Owing to pressure from readers across the country, the management was forced to turn daily after just four months of weekly production. That decision in turn put a lot of financial pressure on the publisher who is the sole financier of the paper at a time the economy of the country was mired in the woods. He also turned down the requests from moneybags join the board for fear that the paper might be highjacked by people who might not share the same vision with him.

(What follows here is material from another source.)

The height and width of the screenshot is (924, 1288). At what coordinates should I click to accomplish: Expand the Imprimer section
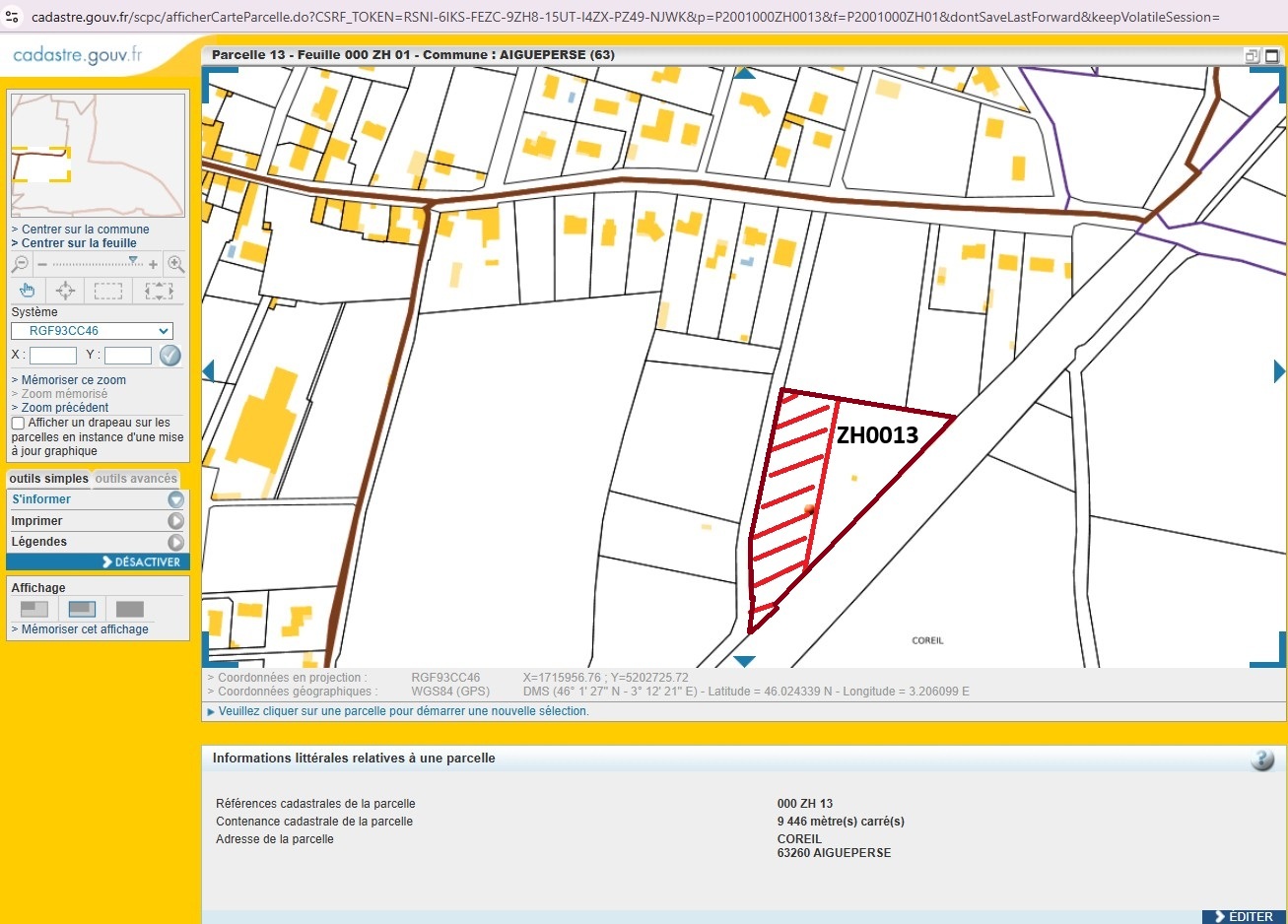tap(175, 521)
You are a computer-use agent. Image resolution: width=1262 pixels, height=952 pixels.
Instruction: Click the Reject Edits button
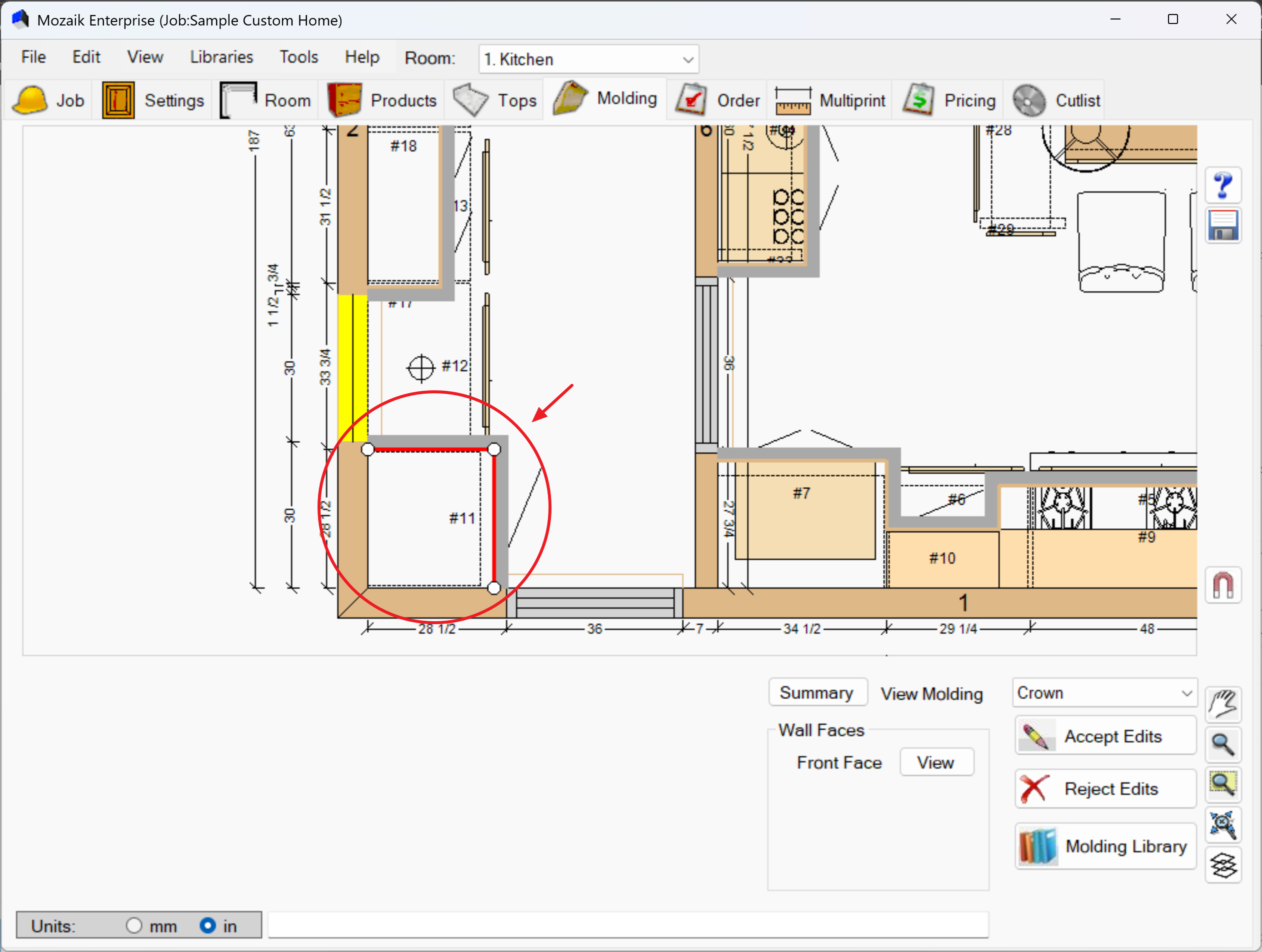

The paper was at its nadir between 2013 and 2015 but the resilience of the non-fair weather staff who refused to jump ship because they believed in the publisher, whose disposition towards them was unique compared to other high-handed media promoters around, kept the paper afloat. Some of the ship-jumpers soon returned to the fold in October, 2017 when the paper added a weekend title to its stable… a proof that we had bounced back!

The full story of Blueprint at eight cannot be told in this limited space. The modest successes recorded by the paper so far are attributable to Alhaji Idris’ doggedness and never-say-die spirit. I have worked closely with a handful of publishers and chief executive officers in my career as a journalist, becoming one in the 80s. But I find Alhaji Idris pleasant to work with. He is such a complete gentleman who cannot hurt a fly. But when provoked, he can go after the insect with an AK 47 rifle.

Happy birthday to Blueprint and happy birthday to our publisher at 53. Wishing him and the Blueprint family many happy returns of the day.